AI
How Behavioral Science Can Improve the Return on AI Investments
- Touches on many behavioral constructs: technosolutionism, loss aversion, inventor’s bias, availability heuristic, illusion of explanatory depth, algorithm aversion.
- Use a bottom-up approach by getting end-users involved.
- For adoption… Frame AI as an augmenter (not a replacer), make AI’s mistakes relatable, provide transparency about how AI arrived at its decision to demystify it
- Most companies measure only adoption, when they should measure trust, adoption, and perceived fairness.
- The article references a report from Boston Consulting Group (Oct 2025) stating 74% of companies not seeing “tangible ROI from AI.”
AI Agents Aren’t Ready for Consumer-Facing Work — But They Can Excel at Internal Processes
- “In our view, many of the leading AI proponents are overhyping when they make bold statements that entire swaths of the economy will be shortly replaced by AI. That’s because real, functional AI in established companies is hard work: it takes relatively clean data, process mapping, and deep experimentation—and even then often requires a human in the loop.”

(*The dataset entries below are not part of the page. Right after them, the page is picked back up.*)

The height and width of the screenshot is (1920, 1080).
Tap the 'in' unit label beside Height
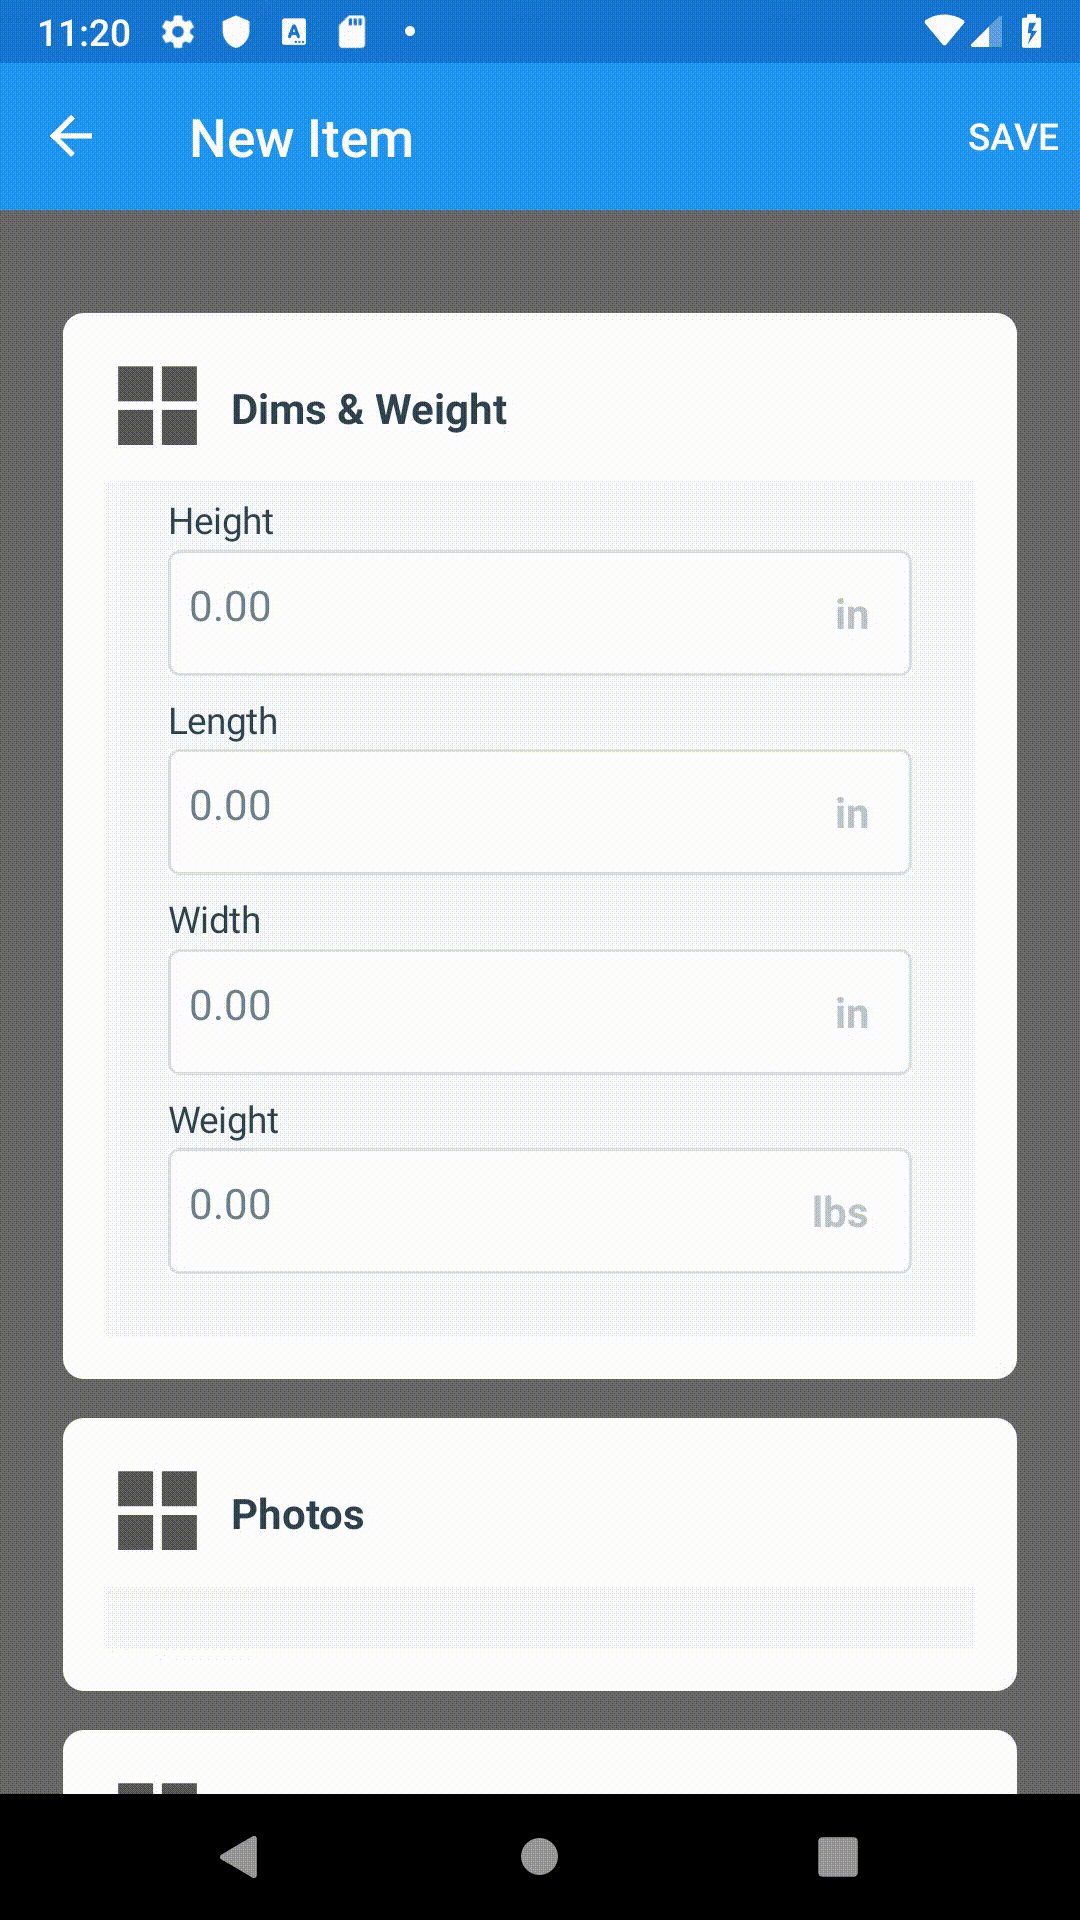coord(852,614)
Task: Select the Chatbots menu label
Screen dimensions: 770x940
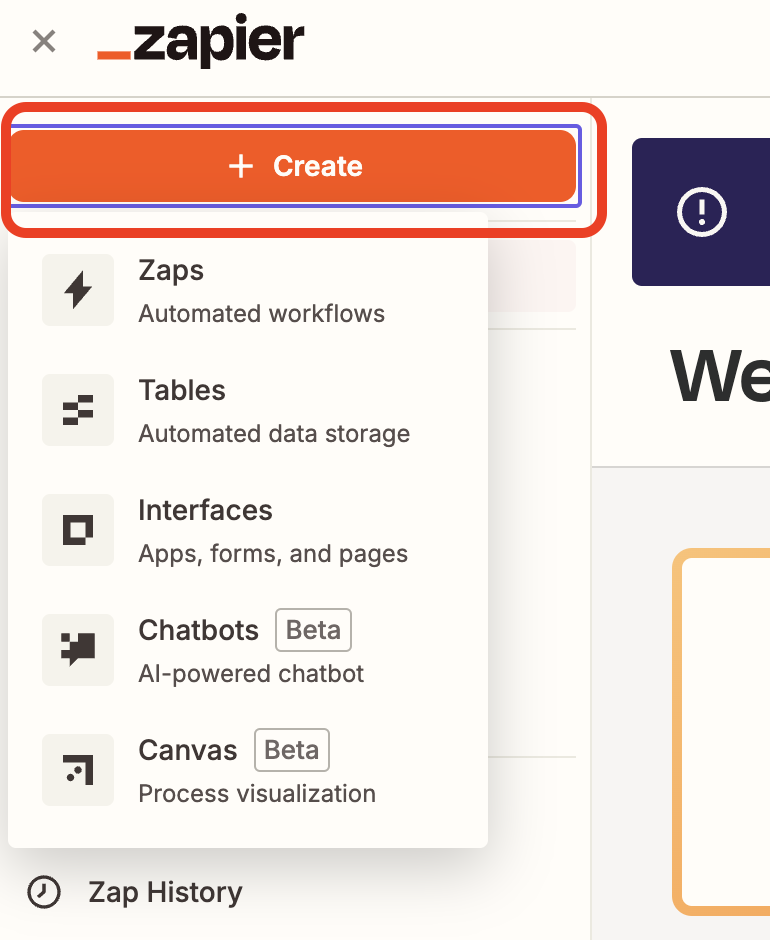Action: (x=198, y=631)
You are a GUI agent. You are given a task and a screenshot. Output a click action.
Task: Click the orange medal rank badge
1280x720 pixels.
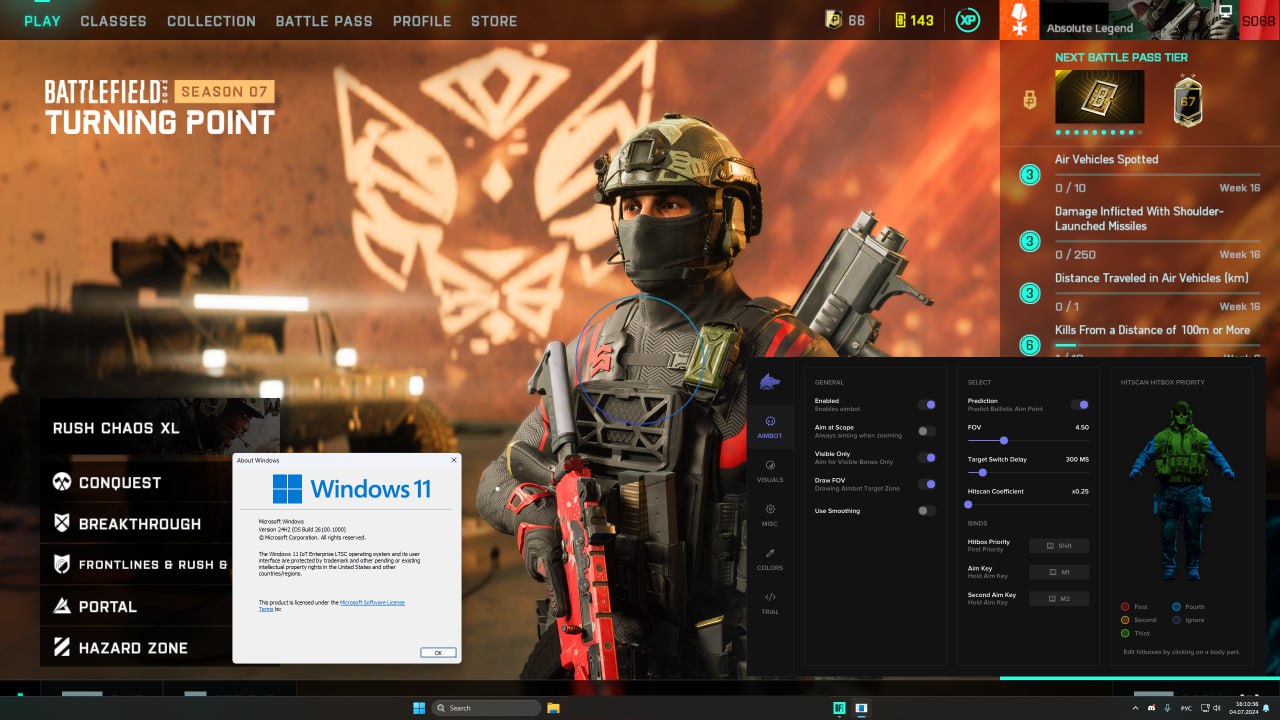tap(1019, 20)
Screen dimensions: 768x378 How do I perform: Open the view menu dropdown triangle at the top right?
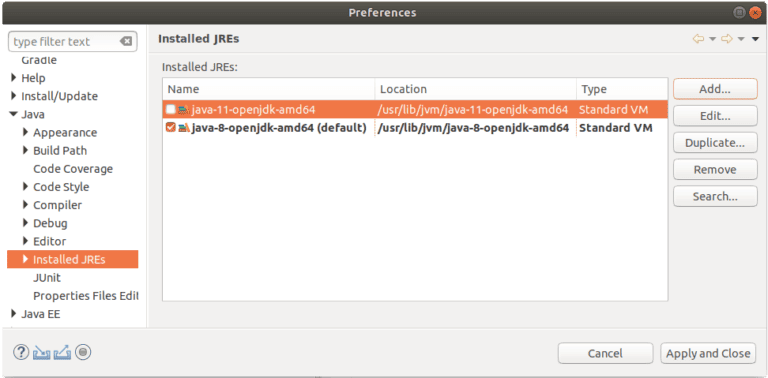tap(755, 39)
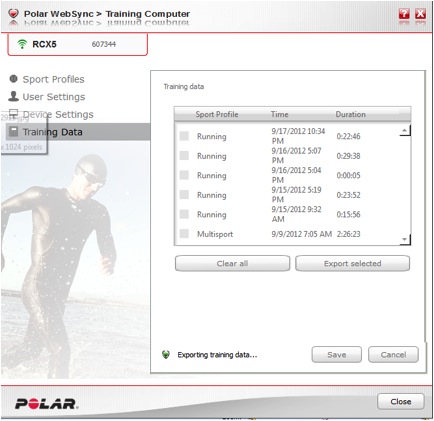
Task: Tick the Multisport 9/9/2012 session checkbox
Action: tap(184, 234)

- Focus on the next 2 years (not 10 years from now).
- The gains are good, but not dramatic (read: hype).
- To succeed, cut through the hype, understand what it can actually do, and use a practical experimental/learn approach to multi-agent systems.
- Use small, specialized agents with lots of verification (treat them like toddlers).
- “Customer-facing contexts are a bad fit for the current capabilities of AI agents. They’re messy and unpredictable; inputs are unstructured, tone and context shift constantly, and regulators and consumers have little tolerance for hallucinations or errors.”
- “In many ways, it feels like rediscovering Lean—reengineering work from the ground up. The difference is that today’s toolset is vastly more powerful, enabling not just incremental optimization but full process redesign, even across departments.”